▶ **Exercise tasks**
a - According to the passage on neonicotinoids and human health, why did obese individuals show elevated glucose levels when over-exposed to pesticide chemicals? Answer in one to three sentences.
b - Pick up the passage on neonicotinoids and human health after its final sentence and continue it.

▶ **Text shown**
■ ■ ■

It should be noted that as of now, systematic testing for the influence of neonicotinoids has been prevented, due to the absence of proof. Although strong claims for its role, effects of their presence have only been tested on laboratory models (such as mice); thus, potentially suggesting that industrial chemicals like neonicotinoids may in fact have no effect at all (Krey et al., 2007).

With regards to the lack of evidence, one study by Grandjean et al., (2006) looked at pesticide exposure through the measurement of organophosphate (OPs) metabolites within children's (ages 4 and 5) urine. It was thought, pesticides chemically similar to neonicotinoids were connected with the delay in children's reaction times. Problems with short-term memory and attention span were also recorded accordingly. Those children who also showed physical

development changes, were found to be born to mothers with a decreased expression level of PON1 - An enzyme required for the hydrolysis of pesticide substances (Costa et al., 2005). Lowered expression of PON1, from infant exposure to neonicotinoids, has simultaneously been linked to the development of Autism in North American children (D'Amelio et al., 2005). Neonicotinoids, OPs, and other pesticide-based chemicals have been seen to interfere with cholinergic signalling of the central nervous system, especially in those already with a genetic pre-disposition (Pessah et al., 2008). Children displaying genetic variances in the expression of nAChR, showed a lower metabolic activity, and the reduced ability to detoxify and eliminate waste chemicals from the body. This has therefore proved to be important for environmental linked genetic studies (Pasca et al., 2007).

As well as autism, Giordano et al., (2012) has linked OPs to neurodegenerative diseases, such as Parkinson's or Alzheimer's; this is based on the principle of "silent damage" that establishes itself as the individual ages. Thayer et al., (2012) also advocated that exposure to the use of neonicotinoids, could be associated to both diabetes and obesity. Individuals who were obese, were found have elevated glucose levels when over-exposed to pesticide chemicals. Primarily this was due to the differentiation of adipocytes and / or changes in neuronal circuits that regulate eating behaviour.

■ ■ ■

▶ **Data to examine**
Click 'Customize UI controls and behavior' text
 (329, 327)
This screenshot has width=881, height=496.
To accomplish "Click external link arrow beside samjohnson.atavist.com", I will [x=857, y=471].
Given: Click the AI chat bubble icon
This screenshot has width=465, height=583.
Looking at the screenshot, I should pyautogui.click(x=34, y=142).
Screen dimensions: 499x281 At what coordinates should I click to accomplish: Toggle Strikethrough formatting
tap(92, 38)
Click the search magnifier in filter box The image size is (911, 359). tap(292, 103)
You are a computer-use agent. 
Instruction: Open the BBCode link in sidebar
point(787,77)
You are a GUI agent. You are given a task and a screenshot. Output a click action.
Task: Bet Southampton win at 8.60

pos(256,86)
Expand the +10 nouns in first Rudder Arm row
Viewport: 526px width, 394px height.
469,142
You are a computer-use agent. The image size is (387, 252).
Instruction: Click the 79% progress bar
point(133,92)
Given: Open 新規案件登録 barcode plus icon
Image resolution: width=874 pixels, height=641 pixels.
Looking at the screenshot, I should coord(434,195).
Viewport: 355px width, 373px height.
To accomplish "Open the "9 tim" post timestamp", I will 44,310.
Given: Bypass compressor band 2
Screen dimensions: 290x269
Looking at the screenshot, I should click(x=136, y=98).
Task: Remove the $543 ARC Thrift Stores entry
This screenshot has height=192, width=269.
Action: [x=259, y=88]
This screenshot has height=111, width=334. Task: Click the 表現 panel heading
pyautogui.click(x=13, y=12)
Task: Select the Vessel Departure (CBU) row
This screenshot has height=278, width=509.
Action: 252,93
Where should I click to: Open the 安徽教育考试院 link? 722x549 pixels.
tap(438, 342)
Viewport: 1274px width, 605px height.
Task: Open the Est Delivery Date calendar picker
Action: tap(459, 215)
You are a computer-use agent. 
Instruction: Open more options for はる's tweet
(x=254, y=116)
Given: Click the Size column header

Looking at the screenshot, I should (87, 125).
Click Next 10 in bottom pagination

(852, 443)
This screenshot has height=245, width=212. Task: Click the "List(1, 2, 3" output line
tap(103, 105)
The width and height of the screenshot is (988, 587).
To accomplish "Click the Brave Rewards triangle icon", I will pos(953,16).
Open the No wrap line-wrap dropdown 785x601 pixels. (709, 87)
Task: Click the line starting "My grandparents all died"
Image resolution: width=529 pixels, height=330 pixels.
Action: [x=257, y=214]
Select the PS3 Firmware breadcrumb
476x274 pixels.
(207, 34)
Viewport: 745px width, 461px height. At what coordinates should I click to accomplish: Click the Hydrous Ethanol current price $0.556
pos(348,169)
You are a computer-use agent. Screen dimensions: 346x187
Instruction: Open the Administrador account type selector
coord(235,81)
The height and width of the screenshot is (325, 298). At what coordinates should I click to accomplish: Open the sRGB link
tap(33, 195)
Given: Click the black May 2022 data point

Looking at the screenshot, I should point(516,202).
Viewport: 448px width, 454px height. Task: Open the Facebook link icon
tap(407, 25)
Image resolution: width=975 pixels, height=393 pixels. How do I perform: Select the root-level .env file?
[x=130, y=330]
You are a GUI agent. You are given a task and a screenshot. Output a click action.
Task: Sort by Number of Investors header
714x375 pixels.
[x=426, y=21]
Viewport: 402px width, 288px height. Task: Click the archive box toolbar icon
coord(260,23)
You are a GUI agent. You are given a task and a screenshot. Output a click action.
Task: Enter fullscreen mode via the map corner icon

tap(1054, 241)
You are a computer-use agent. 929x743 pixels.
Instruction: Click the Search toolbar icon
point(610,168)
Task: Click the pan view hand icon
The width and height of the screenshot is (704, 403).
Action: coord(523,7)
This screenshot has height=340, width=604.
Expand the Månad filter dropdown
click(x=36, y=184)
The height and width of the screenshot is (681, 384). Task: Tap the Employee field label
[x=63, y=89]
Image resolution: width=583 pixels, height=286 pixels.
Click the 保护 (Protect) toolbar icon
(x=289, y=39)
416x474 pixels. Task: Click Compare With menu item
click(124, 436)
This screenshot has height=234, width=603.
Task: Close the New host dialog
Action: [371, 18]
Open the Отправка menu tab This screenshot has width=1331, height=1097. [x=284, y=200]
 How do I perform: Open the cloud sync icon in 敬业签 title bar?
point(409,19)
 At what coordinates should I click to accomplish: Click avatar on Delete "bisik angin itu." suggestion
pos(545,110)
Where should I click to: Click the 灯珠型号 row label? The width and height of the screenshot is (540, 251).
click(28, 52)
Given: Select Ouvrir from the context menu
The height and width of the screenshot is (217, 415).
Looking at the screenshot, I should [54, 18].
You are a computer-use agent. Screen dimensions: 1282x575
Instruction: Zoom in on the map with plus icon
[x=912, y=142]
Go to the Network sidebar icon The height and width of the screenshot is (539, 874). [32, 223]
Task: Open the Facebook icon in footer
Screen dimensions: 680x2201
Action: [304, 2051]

■ ■ ■

▶ **Answers for the exercise**
a - The passage attributes this mainly to the differentiation of adipocytes and/or changes in the neuronal circuits that regulate eating behavior.

b -
Irrespective of published work to suggest neonicotinoids do play a role in effecting human health, one paper published by Tennekes et al., (2013) proposes otherwise. Although pesticide chemicals can have an adverse effect on human health, the exposure would have to be high and for a long period of time to show any significant influence. Direct contact with the advocated chemical, would also increase the risk, but only if consumed at an elevated level; this was stated on the basis of adult ingestion.

To conclude, it could be proposed, that with the right care and precaution, exposure to neonicotinoids could be significantly reduced. While they are useful in the farming and veterinary industries, dependence of these should be re-considered and replaced with natural, non-toxic alternatives. The use of neonicotinoid insecticides should also be avoided in the presence of infants, to prevent developmental neurotoxicity (DNT). As research in to this area is moderately limited, there is no significant evidence, which would suggest neonicotinoids do effect human health. Research with regards to the effects on environmental factors, does in fact show a strong relationship between the two; but further investigation is thus needed to confidently prove or dis-prove any correlation between both exposure and human health impacts.